= What is expected =
Will you write out all the entries below exactly?
BEGIN Exercise data
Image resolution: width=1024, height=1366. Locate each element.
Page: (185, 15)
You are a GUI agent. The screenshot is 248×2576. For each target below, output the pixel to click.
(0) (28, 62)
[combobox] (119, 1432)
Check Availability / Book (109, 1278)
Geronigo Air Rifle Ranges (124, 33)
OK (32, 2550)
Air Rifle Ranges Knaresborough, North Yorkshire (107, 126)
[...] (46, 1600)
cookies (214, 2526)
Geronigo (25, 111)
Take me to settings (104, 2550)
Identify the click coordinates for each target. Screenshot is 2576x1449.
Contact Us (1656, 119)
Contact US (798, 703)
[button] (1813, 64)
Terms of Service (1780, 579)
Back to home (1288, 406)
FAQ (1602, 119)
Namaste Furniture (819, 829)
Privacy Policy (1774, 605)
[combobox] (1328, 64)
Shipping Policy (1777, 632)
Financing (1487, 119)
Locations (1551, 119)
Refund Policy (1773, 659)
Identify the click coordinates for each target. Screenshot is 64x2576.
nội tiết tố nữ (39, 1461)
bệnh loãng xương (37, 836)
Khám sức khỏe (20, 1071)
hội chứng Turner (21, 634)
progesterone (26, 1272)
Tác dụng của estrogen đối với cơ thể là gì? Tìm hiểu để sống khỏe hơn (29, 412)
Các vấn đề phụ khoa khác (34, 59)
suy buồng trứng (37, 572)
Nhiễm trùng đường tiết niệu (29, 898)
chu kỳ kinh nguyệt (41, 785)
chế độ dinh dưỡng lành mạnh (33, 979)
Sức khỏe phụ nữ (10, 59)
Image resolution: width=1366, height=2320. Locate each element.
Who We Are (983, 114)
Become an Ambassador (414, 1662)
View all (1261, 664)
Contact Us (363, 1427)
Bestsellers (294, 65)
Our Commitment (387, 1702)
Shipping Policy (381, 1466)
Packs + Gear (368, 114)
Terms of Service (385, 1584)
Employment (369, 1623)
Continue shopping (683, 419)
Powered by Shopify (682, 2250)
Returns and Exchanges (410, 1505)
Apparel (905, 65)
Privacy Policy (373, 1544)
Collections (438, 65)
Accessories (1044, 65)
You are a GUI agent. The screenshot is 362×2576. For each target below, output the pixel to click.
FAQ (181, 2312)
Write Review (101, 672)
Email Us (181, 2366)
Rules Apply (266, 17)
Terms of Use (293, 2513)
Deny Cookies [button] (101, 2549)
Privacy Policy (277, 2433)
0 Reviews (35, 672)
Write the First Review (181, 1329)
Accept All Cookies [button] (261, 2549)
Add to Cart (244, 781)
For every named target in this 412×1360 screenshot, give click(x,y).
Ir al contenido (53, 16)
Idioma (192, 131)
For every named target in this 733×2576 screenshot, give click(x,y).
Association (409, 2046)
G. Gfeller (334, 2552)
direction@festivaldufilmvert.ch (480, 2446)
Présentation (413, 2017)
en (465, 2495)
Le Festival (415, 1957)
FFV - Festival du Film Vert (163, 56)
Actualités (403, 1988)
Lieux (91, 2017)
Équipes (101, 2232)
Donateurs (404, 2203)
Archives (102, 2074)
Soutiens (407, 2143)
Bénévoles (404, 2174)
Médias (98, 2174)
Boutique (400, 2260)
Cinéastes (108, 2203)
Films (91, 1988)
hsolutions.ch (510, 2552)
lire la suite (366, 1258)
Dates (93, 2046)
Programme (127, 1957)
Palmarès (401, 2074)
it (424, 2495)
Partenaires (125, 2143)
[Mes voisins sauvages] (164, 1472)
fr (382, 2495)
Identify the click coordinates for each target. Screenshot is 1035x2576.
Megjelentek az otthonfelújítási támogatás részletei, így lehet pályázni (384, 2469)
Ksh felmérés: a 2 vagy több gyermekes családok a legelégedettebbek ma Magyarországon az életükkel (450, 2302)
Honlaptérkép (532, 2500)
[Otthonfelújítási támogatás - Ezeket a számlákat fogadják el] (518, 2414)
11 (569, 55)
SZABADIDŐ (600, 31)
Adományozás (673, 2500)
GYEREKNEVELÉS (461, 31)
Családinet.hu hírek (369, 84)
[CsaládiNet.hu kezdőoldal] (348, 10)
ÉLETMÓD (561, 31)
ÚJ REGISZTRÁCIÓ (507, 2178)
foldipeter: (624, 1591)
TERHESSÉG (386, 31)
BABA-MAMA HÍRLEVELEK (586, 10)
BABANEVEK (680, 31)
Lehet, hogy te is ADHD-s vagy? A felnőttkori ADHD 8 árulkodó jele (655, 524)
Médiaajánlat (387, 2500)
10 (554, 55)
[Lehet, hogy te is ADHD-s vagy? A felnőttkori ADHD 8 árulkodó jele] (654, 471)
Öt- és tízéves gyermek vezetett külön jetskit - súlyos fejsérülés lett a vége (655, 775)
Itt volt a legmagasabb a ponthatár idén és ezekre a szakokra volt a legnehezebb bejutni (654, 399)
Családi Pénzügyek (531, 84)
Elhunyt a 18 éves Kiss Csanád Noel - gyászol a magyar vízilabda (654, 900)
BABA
END Exercise data
= Solution =
Image resolution: width=1024, height=1366. Locate each element.
Page: (185, 15)
You are a GUI agent. The screenshot is 248×2576. For each target below, output the pixel to click.
(0) (28, 62)
[combobox] (119, 1432)
Check Availability / Book (109, 1278)
Geronigo Air Rifle Ranges (124, 33)
OK (32, 2550)
Air Rifle Ranges Knaresborough, North Yorkshire (107, 126)
[...] (46, 1600)
cookies (214, 2526)
Geronigo (25, 111)
Take me to settings (104, 2550)
Identify the click coordinates for each target. Screenshot is 2576x1449.
Contact Us (1656, 119)
Contact US (798, 703)
[button] (1813, 64)
Terms of Service (1780, 579)
Back to home (1288, 406)
FAQ (1602, 119)
Namaste Furniture (819, 829)
Privacy Policy (1774, 605)
[combobox] (1328, 64)
Shipping Policy (1777, 632)
Financing (1487, 119)
Locations (1551, 119)
Refund Policy (1773, 659)
Identify the click coordinates for each target. Screenshot is 64x2576.
nội tiết tố nữ (39, 1461)
bệnh loãng xương (37, 836)
Khám sức khỏe (20, 1071)
hội chứng Turner (21, 634)
progesterone (26, 1272)
Tác dụng của estrogen đối với cơ thể là gì? Tìm hiểu để sống khỏe hơn (29, 412)
Các vấn đề phụ khoa khác (34, 59)
suy buồng trứng (37, 572)
Nhiễm trùng đường tiết niệu (29, 898)
chu kỳ kinh nguyệt (41, 785)
chế độ dinh dưỡng lành mạnh (33, 979)
Sức khỏe phụ nữ (10, 59)
Image resolution: width=1366, height=2320. Locate each element.
Who We Are (983, 114)
Become an Ambassador (414, 1662)
View all (1261, 664)
Contact Us (363, 1427)
Bestsellers (294, 65)
Our Commitment (387, 1702)
Shipping Policy (381, 1466)
Packs + Gear (368, 114)
Terms of Service (385, 1584)
Employment (369, 1623)
Continue shopping (683, 419)
Powered by Shopify (682, 2250)
Returns and Exchanges (410, 1505)
Apparel (905, 65)
Privacy Policy (373, 1544)
Collections (438, 65)
Accessories (1044, 65)
You are a GUI agent. The screenshot is 362×2576. For each target below, output the pixel to click.
FAQ (181, 2312)
Write Review (101, 672)
Email Us (181, 2366)
Rules Apply (266, 17)
Terms of Use (293, 2513)
Deny Cookies [button] (101, 2549)
Privacy Policy (277, 2433)
0 Reviews (35, 672)
Write the First Review (181, 1329)
Accept All Cookies [button] (261, 2549)
Add to Cart (244, 781)
For every named target in this 412×1360 screenshot, give click(x,y).
Ir al contenido (53, 16)
Idioma (192, 131)
For every named target in this 733×2576 screenshot, give click(x,y).
Association (409, 2046)
G. Gfeller (334, 2552)
direction@festivaldufilmvert.ch (480, 2446)
Présentation (413, 2017)
en (465, 2495)
Le Festival (415, 1957)
FFV - Festival du Film Vert (163, 56)
Actualités (403, 1988)
Lieux (91, 2017)
Équipes (101, 2232)
Donateurs (404, 2203)
Archives (102, 2074)
Soutiens (407, 2143)
Bénévoles (404, 2174)
Médias (98, 2174)
Boutique (400, 2260)
Cinéastes (108, 2203)
Films (91, 1988)
hsolutions.ch (510, 2552)
lire la suite (366, 1258)
Dates (93, 2046)
Programme (127, 1957)
Palmarès (401, 2074)
it (424, 2495)
Partenaires (125, 2143)
[Mes voisins sauvages] (164, 1472)
fr (382, 2495)
Identify the click coordinates for each target. Screenshot is 1035x2576.
Megjelentek az otthonfelújítási támogatás részletei, így lehet pályázni (384, 2469)
Ksh felmérés: a 2 vagy több gyermekes családok a legelégedettebbek ma Magyarországon az életükkel (450, 2302)
Honlaptérkép (532, 2500)
[Otthonfelújítási támogatás - Ezeket a számlákat fogadják el] (518, 2414)
11 (569, 55)
SZABADIDŐ (600, 31)
Adományozás (673, 2500)
GYEREKNEVELÉS (461, 31)
Családinet.hu hírek (369, 84)
[CsaládiNet.hu kezdőoldal] (348, 10)
ÉLETMÓD (561, 31)
ÚJ REGISZTRÁCIÓ (507, 2178)
foldipeter: (624, 1591)
TERHESSÉG (386, 31)
BABA-MAMA HÍRLEVELEK (586, 10)
BABANEVEK (680, 31)
Lehet, hogy te is ADHD-s vagy? A felnőttkori ADHD 8 árulkodó jele (655, 524)
Médiaajánlat (387, 2500)
10 (554, 55)
[Lehet, hogy te is ADHD-s vagy? A felnőttkori ADHD 8 árulkodó jele] (654, 471)
Öt- és tízéves gyermek vezetett külön jetskit - súlyos fejsérülés lett a vége (655, 775)
Itt volt a legmagasabb a ponthatár idén és ezekre a szakokra volt a legnehezebb bejutni (654, 399)
Családi Pénzügyek (531, 84)
Elhunyt a 18 éves Kiss Csanád Noel - gyászol a magyar vízilabda (654, 900)
BABA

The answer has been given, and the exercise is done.